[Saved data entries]
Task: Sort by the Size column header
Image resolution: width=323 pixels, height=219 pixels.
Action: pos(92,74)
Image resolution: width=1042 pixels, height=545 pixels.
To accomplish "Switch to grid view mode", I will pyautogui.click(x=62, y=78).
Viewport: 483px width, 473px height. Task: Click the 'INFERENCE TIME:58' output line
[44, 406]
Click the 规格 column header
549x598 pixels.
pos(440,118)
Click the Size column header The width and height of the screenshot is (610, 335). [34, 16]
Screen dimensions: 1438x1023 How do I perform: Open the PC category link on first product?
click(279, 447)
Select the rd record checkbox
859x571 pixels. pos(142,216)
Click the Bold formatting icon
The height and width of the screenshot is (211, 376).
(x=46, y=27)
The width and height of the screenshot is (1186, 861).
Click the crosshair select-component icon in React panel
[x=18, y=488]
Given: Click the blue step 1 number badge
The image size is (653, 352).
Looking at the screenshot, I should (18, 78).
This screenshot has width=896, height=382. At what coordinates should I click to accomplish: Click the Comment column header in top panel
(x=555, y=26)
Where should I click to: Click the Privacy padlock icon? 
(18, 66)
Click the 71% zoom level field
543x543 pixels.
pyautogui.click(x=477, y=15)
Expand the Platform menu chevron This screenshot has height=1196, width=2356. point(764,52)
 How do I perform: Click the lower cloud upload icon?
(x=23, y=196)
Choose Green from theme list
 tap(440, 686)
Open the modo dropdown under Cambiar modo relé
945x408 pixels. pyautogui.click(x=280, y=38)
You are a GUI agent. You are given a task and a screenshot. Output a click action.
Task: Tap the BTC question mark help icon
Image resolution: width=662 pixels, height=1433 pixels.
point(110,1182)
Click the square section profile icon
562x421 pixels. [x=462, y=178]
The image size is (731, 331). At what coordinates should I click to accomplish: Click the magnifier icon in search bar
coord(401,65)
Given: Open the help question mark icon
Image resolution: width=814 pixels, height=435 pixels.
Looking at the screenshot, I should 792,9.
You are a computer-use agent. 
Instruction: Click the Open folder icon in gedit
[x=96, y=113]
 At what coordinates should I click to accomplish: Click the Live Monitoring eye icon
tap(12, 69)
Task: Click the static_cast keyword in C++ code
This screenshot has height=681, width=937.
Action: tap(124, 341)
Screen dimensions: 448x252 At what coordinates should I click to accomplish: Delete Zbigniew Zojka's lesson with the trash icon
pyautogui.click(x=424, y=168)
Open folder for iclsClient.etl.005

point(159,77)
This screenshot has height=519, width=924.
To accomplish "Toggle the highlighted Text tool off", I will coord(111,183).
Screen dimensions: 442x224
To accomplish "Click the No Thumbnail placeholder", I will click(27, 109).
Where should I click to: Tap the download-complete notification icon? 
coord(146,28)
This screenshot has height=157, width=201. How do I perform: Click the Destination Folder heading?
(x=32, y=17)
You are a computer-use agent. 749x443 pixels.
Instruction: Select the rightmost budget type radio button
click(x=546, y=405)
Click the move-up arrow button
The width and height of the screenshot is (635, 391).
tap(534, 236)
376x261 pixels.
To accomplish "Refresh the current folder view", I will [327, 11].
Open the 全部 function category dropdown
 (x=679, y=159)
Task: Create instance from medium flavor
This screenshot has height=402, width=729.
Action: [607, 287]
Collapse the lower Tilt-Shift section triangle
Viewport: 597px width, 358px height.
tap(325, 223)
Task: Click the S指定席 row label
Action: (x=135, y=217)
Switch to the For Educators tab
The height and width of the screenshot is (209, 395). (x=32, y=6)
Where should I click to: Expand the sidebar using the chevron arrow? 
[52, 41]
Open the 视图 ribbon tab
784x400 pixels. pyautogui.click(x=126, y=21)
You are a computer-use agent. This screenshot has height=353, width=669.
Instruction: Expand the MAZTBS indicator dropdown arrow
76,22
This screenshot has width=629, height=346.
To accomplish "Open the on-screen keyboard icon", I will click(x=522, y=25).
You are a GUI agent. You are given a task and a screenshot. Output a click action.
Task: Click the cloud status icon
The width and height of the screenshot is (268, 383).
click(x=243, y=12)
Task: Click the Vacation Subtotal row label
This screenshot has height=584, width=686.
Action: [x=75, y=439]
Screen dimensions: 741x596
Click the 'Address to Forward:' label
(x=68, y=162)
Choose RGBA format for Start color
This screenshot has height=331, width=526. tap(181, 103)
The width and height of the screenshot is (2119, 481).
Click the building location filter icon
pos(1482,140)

## EXERCISE
Reproduce every line of the items above word for word, with no changes.

## WRITTEN SOLUTION
Task: Sort by the Size column header
Image resolution: width=323 pixels, height=219 pixels.
Action: pos(92,74)
Image resolution: width=1042 pixels, height=545 pixels.
To accomplish "Switch to grid view mode", I will pyautogui.click(x=62, y=78).
Viewport: 483px width, 473px height. Task: Click the 'INFERENCE TIME:58' output line
[44, 406]
Click the 规格 column header
549x598 pixels.
pos(440,118)
Click the Size column header The width and height of the screenshot is (610, 335). [34, 16]
Screen dimensions: 1438x1023 How do I perform: Open the PC category link on first product?
click(279, 447)
Select the rd record checkbox
859x571 pixels. pos(142,216)
Click the Bold formatting icon
The height and width of the screenshot is (211, 376).
(x=46, y=27)
The width and height of the screenshot is (1186, 861).
Click the crosshair select-component icon in React panel
[x=18, y=488]
Given: Click the blue step 1 number badge
The image size is (653, 352).
Looking at the screenshot, I should (18, 78).
This screenshot has width=896, height=382. At what coordinates should I click to accomplish: Click the Comment column header in top panel
(x=555, y=26)
Where should I click to: Click the Privacy padlock icon? 
(18, 66)
Click the 71% zoom level field
543x543 pixels.
pyautogui.click(x=477, y=15)
Expand the Platform menu chevron This screenshot has height=1196, width=2356. point(764,52)
 How do I perform: Click the lower cloud upload icon?
(x=23, y=196)
Choose Green from theme list
 tap(440, 686)
Open the modo dropdown under Cambiar modo relé
945x408 pixels. pyautogui.click(x=280, y=38)
You are a GUI agent. You are given a task and a screenshot. Output a click action.
Task: Tap the BTC question mark help icon
Image resolution: width=662 pixels, height=1433 pixels.
point(110,1182)
Click the square section profile icon
562x421 pixels. [x=462, y=178]
The image size is (731, 331). At what coordinates should I click to accomplish: Click the magnifier icon in search bar
coord(401,65)
Given: Open the help question mark icon
Image resolution: width=814 pixels, height=435 pixels.
Looking at the screenshot, I should 792,9.
You are a computer-use agent. 
Instruction: Click the Open folder icon in gedit
[x=96, y=113]
 At what coordinates should I click to accomplish: Click the Live Monitoring eye icon
tap(12, 69)
Task: Click the static_cast keyword in C++ code
This screenshot has height=681, width=937.
Action: tap(124, 341)
Screen dimensions: 448x252 At what coordinates should I click to accomplish: Delete Zbigniew Zojka's lesson with the trash icon
pyautogui.click(x=424, y=168)
Open folder for iclsClient.etl.005

point(159,77)
This screenshot has height=519, width=924.
To accomplish "Toggle the highlighted Text tool off", I will coord(111,183).
Screen dimensions: 442x224
To accomplish "Click the No Thumbnail placeholder", I will click(27, 109).
Where should I click to: Tap the download-complete notification icon? 
coord(146,28)
This screenshot has height=157, width=201. How do I perform: Click the Destination Folder heading?
(x=32, y=17)
You are a computer-use agent. 749x443 pixels.
Instruction: Select the rightmost budget type radio button
click(x=546, y=405)
Click the move-up arrow button
The width and height of the screenshot is (635, 391).
tap(534, 236)
376x261 pixels.
To accomplish "Refresh the current folder view", I will [327, 11].
Open the 全部 function category dropdown
 (x=679, y=159)
Task: Create instance from medium flavor
This screenshot has height=402, width=729.
Action: [607, 287]
Collapse the lower Tilt-Shift section triangle
Viewport: 597px width, 358px height.
tap(325, 223)
Task: Click the S指定席 row label
Action: (x=135, y=217)
Switch to the For Educators tab
The height and width of the screenshot is (209, 395). (x=32, y=6)
Where should I click to: Expand the sidebar using the chevron arrow? 
[52, 41]
Open the 视图 ribbon tab
784x400 pixels. pyautogui.click(x=126, y=21)
You are a computer-use agent. This screenshot has height=353, width=669.
Instruction: Expand the MAZTBS indicator dropdown arrow
76,22
This screenshot has width=629, height=346.
To accomplish "Open the on-screen keyboard icon", I will click(x=522, y=25).
You are a GUI agent. You are given a task and a screenshot. Output a click action.
Task: Click the cloud status icon
The width and height of the screenshot is (268, 383).
click(x=243, y=12)
Task: Click the Vacation Subtotal row label
This screenshot has height=584, width=686.
Action: [x=75, y=439]
Screen dimensions: 741x596
Click the 'Address to Forward:' label
(x=68, y=162)
Choose RGBA format for Start color
This screenshot has height=331, width=526. tap(181, 103)
The width and height of the screenshot is (2119, 481).
Click the building location filter icon
pos(1482,140)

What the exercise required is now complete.